COLOCACIÓN Y AJUSTE DE LA MOCHILA

La mochila es un saco de tela que nos echamos a la espalda para transportar nuestro material. La sensación de peso es directamente proporcional a la cantidad de material y a lo lejos (o alto) que debemos transportarlo.  ¡Lo que tiene la ciencia!

La ligereza de los materiales y los avances tecnológicos han conseguido que esta sensación se minimice.  Estos avances los solemos encontrar en mochilas “grandes”, en las que esos gramos más de peso se ven compensados con la comodidad de porteo.

 

Cinturón acolchado de la Berghaus Bioflex
Sistema Biofit para el ajuste de la talla de la espalda.

Dando por supuesto que hacemos la mochila de forma adecuada, colocando el peso cercano a la espalda, tensando las correas de compresión si es necesario para compactar la carga, etc, ha llegado el momento de cargarnos.
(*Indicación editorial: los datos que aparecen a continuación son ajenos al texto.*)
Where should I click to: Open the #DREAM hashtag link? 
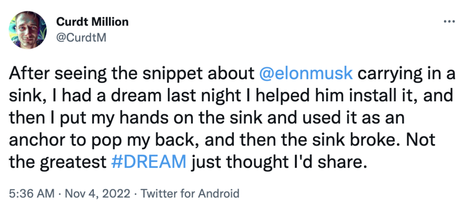click(x=148, y=162)
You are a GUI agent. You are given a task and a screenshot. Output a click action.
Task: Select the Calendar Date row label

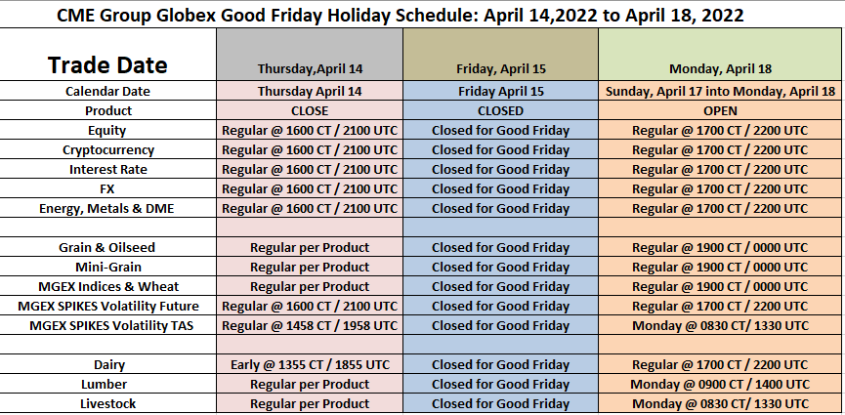107,91
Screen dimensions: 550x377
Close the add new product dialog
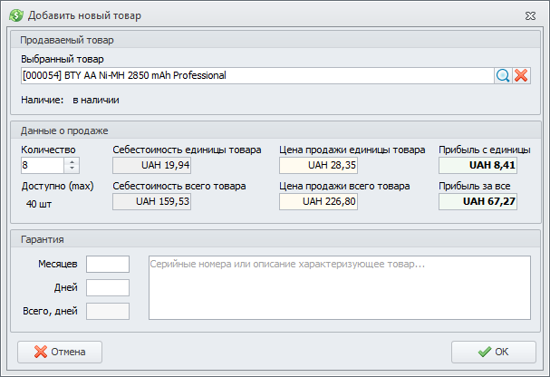click(529, 15)

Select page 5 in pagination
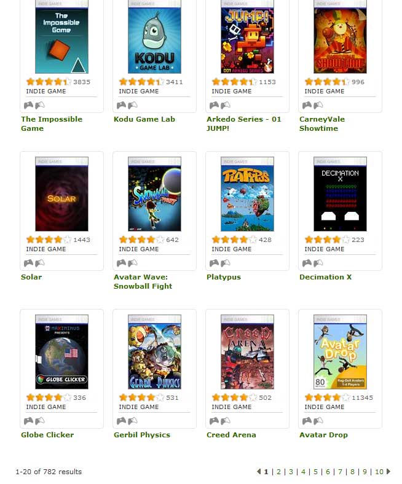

Destensamos todas las correas del sistema de transporte (cinturón y tirantes) y nos ponemos la mochila a la espalda.

Primer paso; tensar el cinturón lumbar, debe apoyar sobre las caderas para que el peso se apoye en ellas, liberando los hombros.

Ajustamos el cinturón y tensamos los estabilizadores laterales para evitar los balanceos.

Detalle del estabilizador de carga de la Berghaus Verden

 

Segundo paso; tensamos los tirantes para que la mochila se acerque a nuestra espalda y, finalmente ajustamos los estabilizadores de carga, para que la mochila se solidarice, aún más, con nuestra espalda.

 

Estabilizador superior de carga.

 

Finalmente cerramos la cinta del pecho. Siguiendo estos tres pasos, la mochila no pesará menos, pero nos resultará más cómoda de llevar.